Following an 89-4 Senate vote, Robert Califf has been confirmed as the new commissioner of the U.S. Food and Drug Administration (FDA), after serving the organization as deputy commissioner of medicine and tobacco.
Califf is a world-renowned cardiovascular doctor and member of the American Heart Association (AHA), as well as an original founding director of the Duke Clinical Research Institute. In addition, he has helped design a community blood pressure program in North Carolina that allows residents to receive assistance from health care professionals through monitoring and guidance.
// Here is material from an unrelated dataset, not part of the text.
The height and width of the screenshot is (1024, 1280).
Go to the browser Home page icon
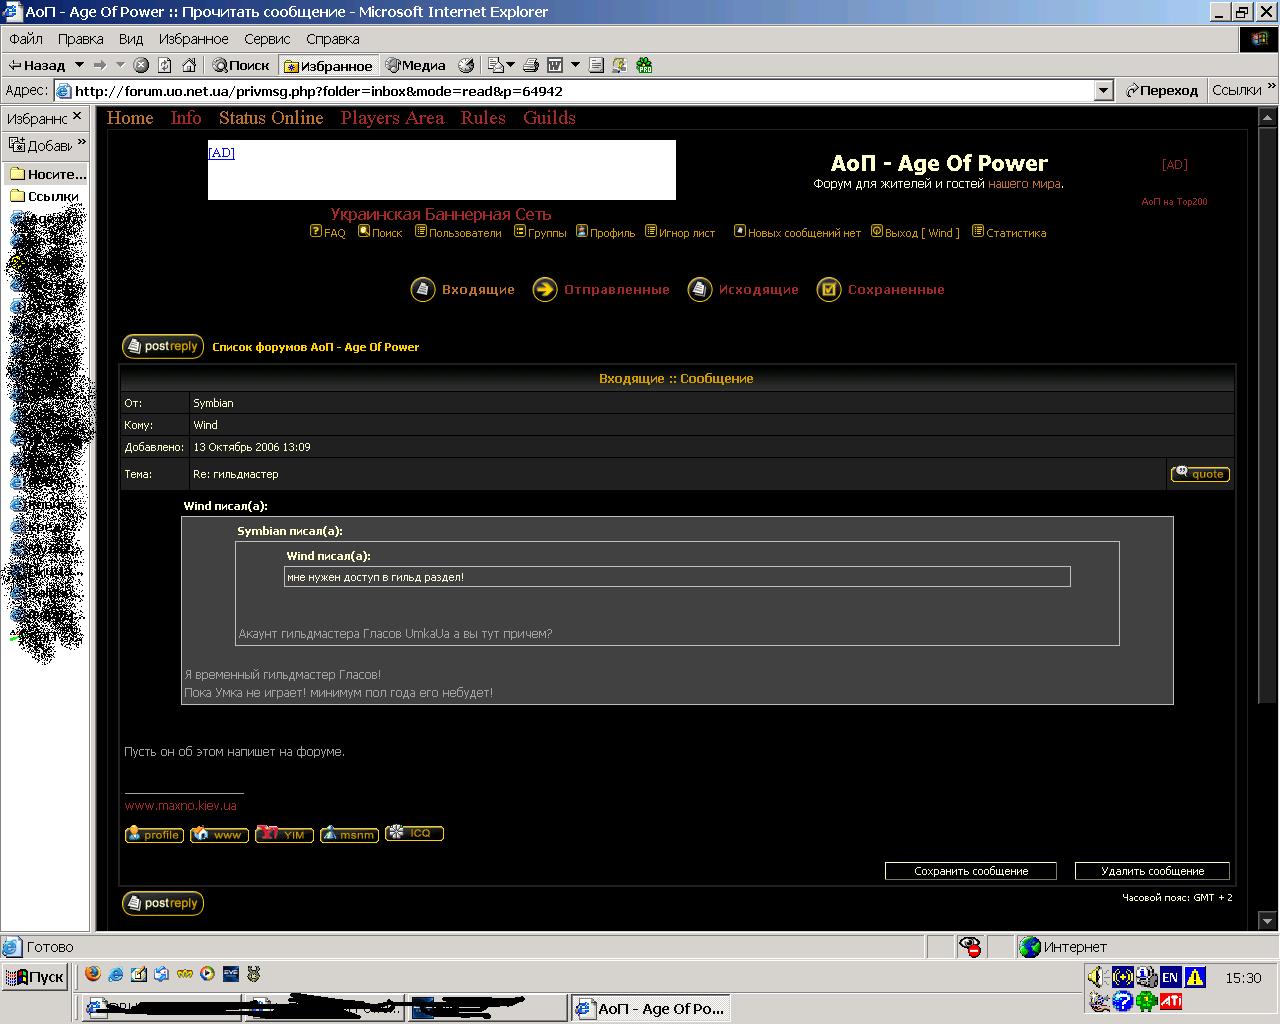188,65
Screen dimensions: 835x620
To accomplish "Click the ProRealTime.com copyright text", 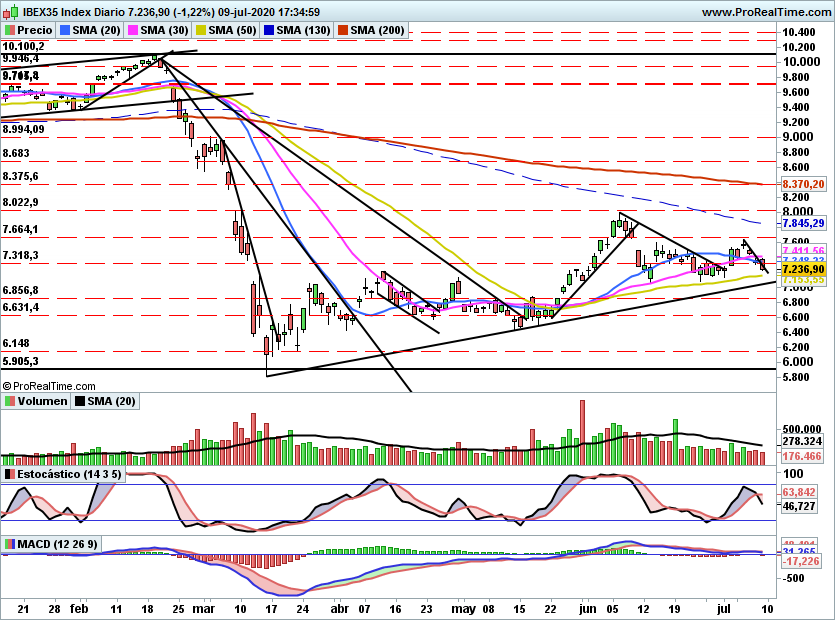I will click(49, 386).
Although he was nominated by President Barack Obama in September 2015, Califf's nomination process came to a halt while his affiliation with pharmaceutical companies was reviewed. The FDA's restrictions on, and response to, opioids across the country further slowed the nomination process.
Once cleared, however, Califf received bilateral support.
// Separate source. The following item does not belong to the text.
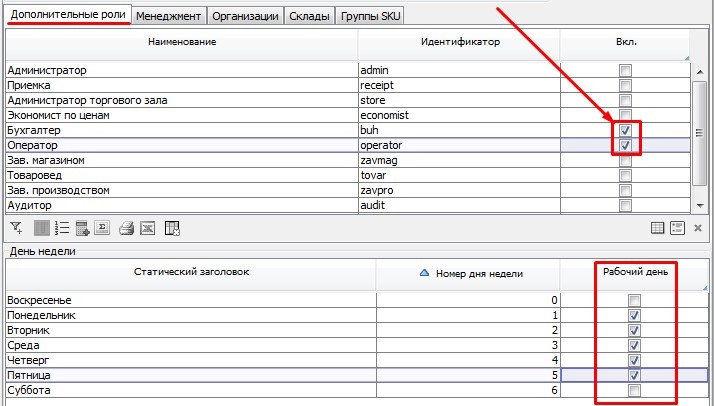Close the toolbar panel with the X
Viewport: 714px width, 406px height.
697,228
“I think the fact that 89 Democrats and Republicans voted ‘yes’ and four voted ‘no’ tells you that it works -- people saw that you can have integrity with a long history of working with industry,” he said.
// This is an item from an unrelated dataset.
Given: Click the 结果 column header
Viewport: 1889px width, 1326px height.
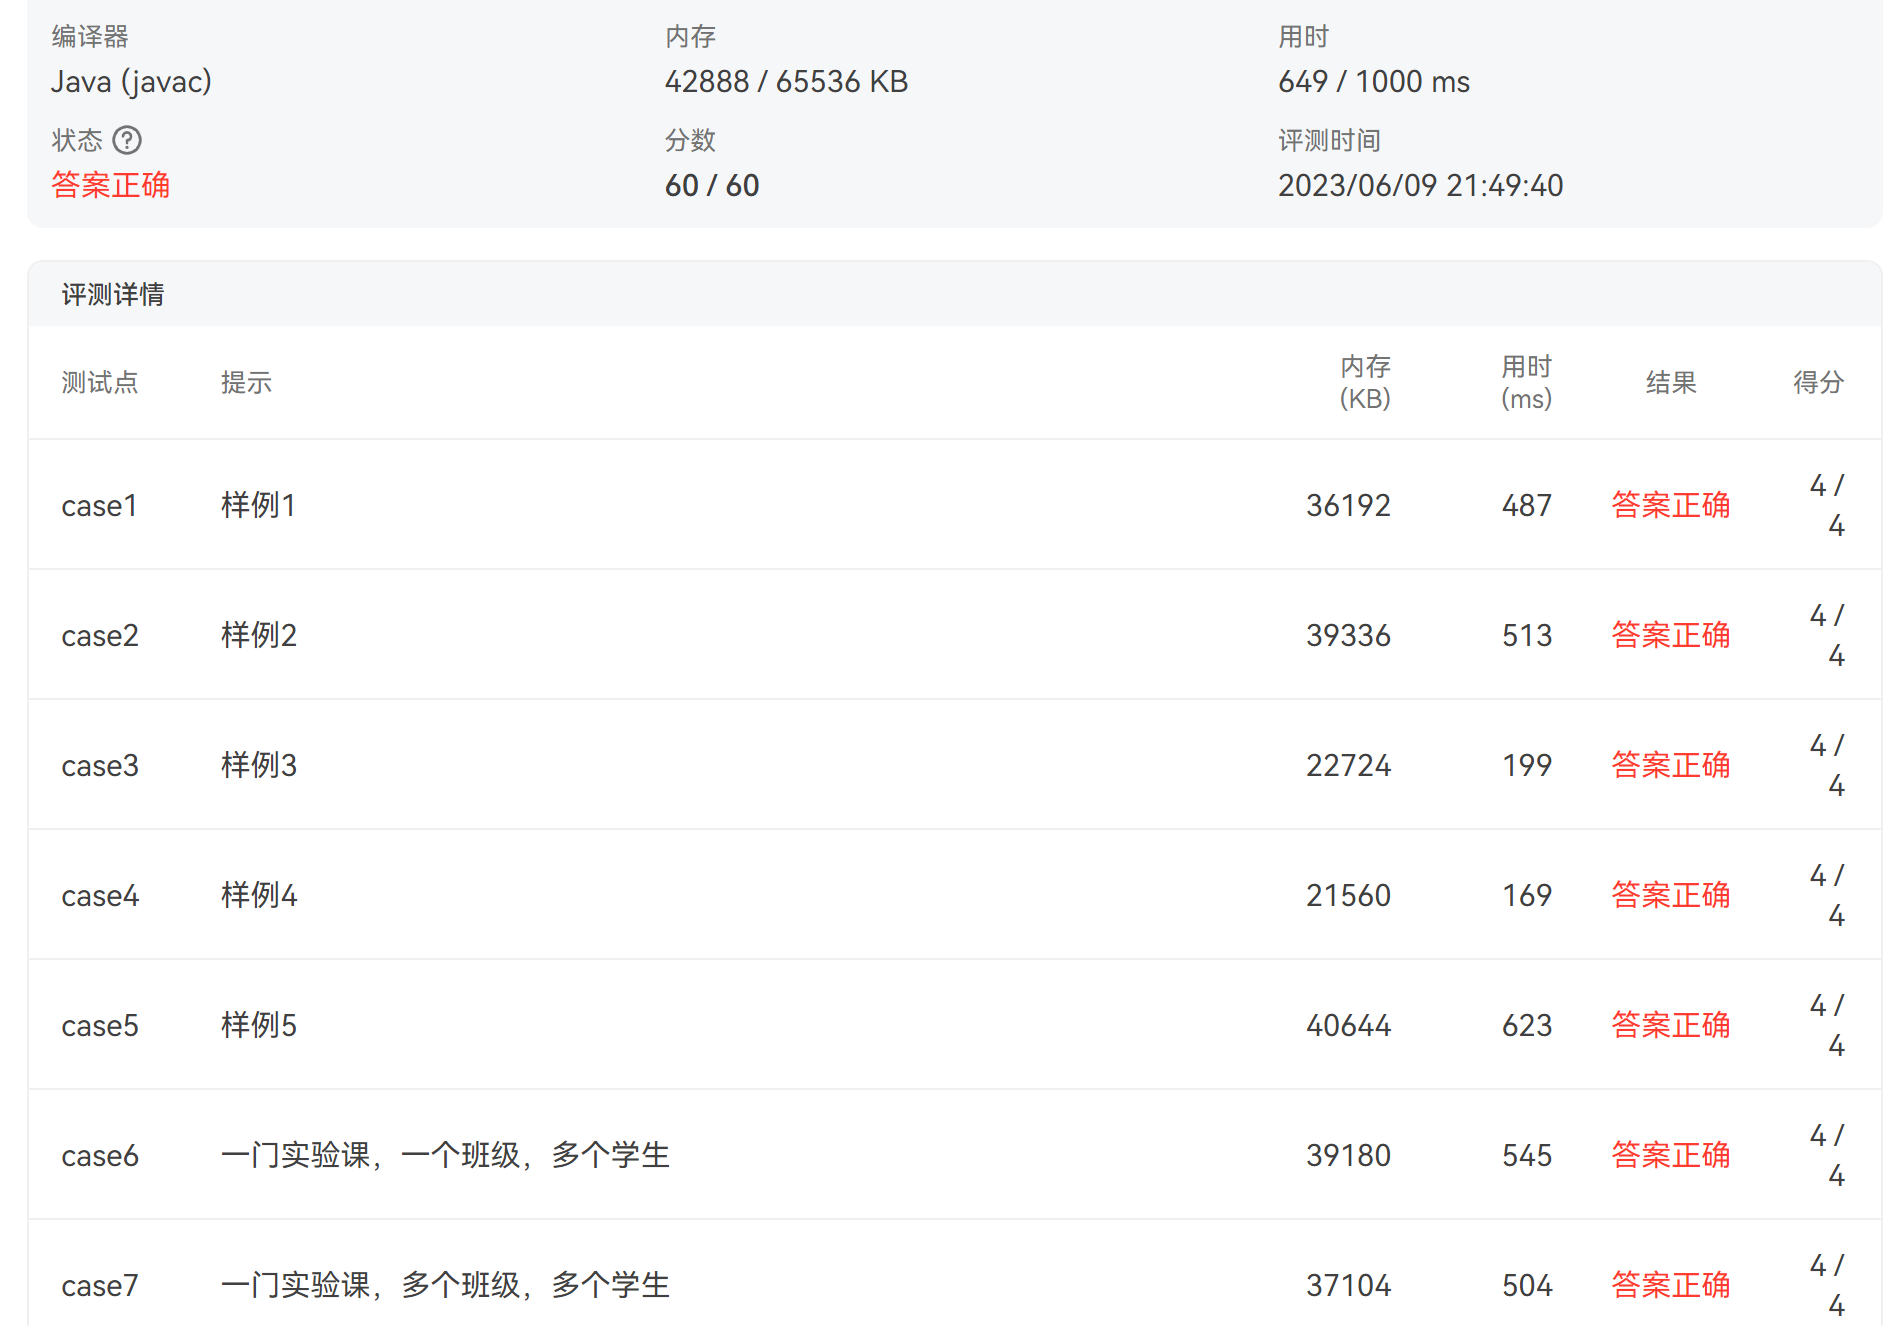Looking at the screenshot, I should [x=1670, y=382].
For his first act as commissioner, Califf participated in a meeting on tobacco regulation and e-cigarette sales. The FDA is trying to gather information quickly about e-cigarettes, as studies have shown that more and more teenagers are beginning to use them.
Califf also attended a meeting at the White House to discuss precision medicine, a movement concerned with using genetic material and research to prevent diseases and create more personalized treatments for patients.
American Heart Association CEO Nancy Brown is among those who approved the decision to name Califf commissioner.
“His dynamic résumé makes him a triple threat when it comes to combating public health problems in this country,” she said.
Brown has been impressed by Califf's earnestness and believes him to be a great asset to the country's health.